Start of Data records
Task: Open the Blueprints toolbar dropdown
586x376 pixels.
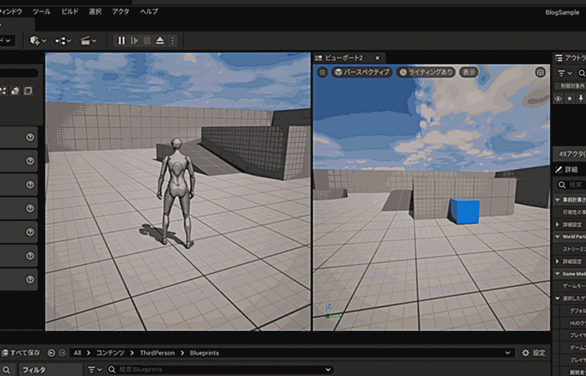Action: [x=63, y=41]
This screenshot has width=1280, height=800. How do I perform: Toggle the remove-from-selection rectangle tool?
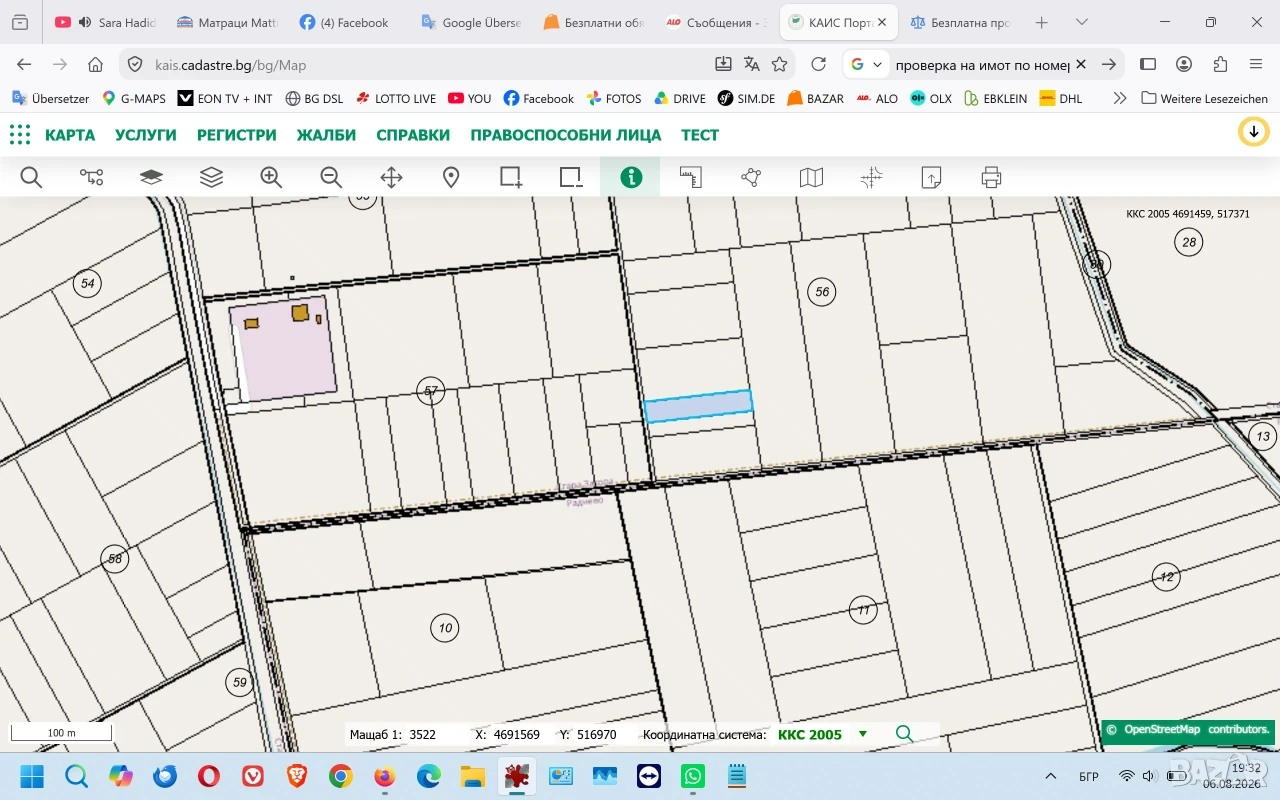tap(571, 177)
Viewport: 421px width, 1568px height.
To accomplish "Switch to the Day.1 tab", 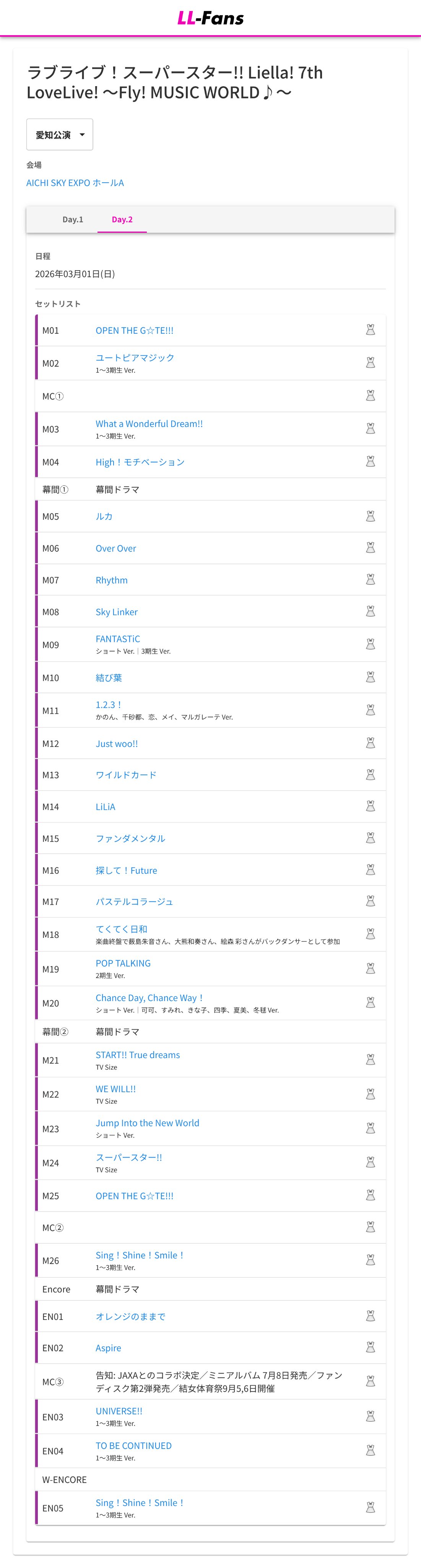I will pyautogui.click(x=72, y=219).
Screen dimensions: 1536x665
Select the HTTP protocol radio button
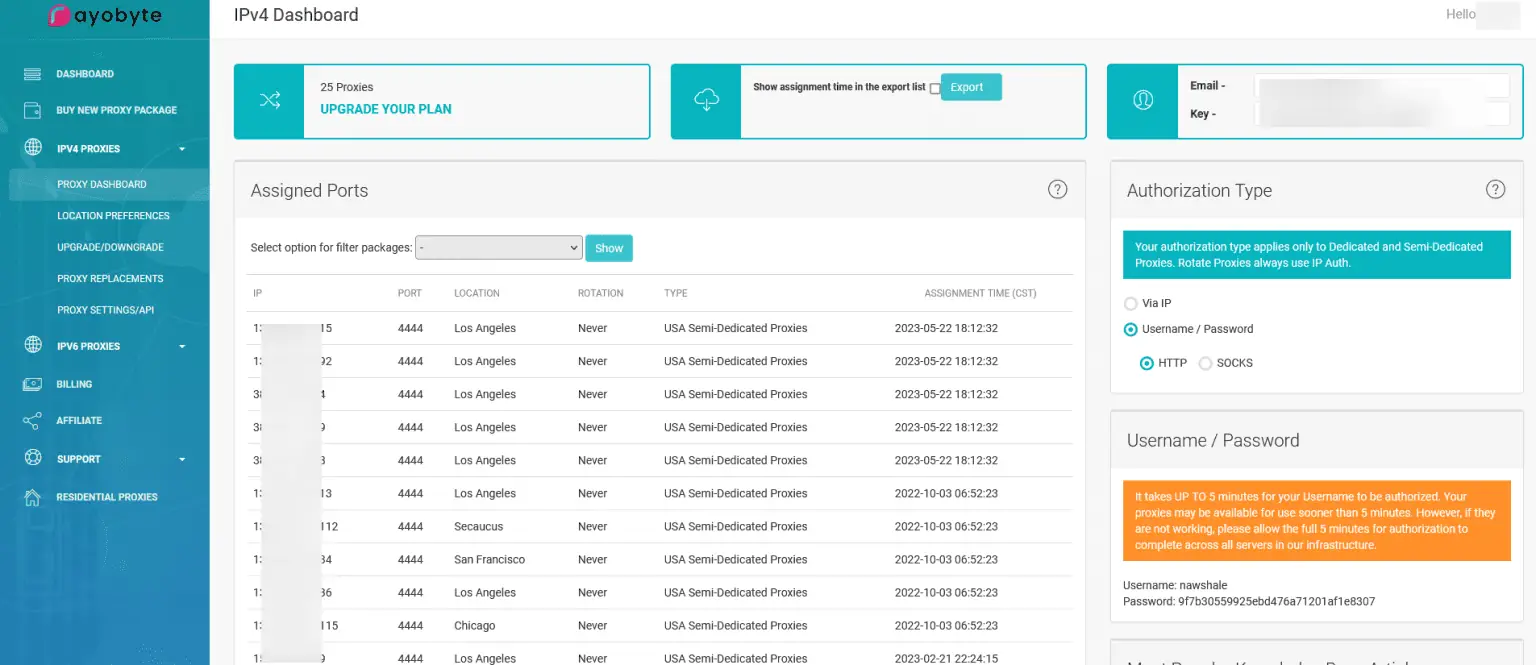(1147, 363)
End of Data records
Work required: What is needed is an exact copy of the lines from the line with "Screen dimensions: 1536x665" to the end of the data above, both included, without any pictures.

Response:
Screen dimensions: 1536x665
Select the HTTP protocol radio button
(1147, 363)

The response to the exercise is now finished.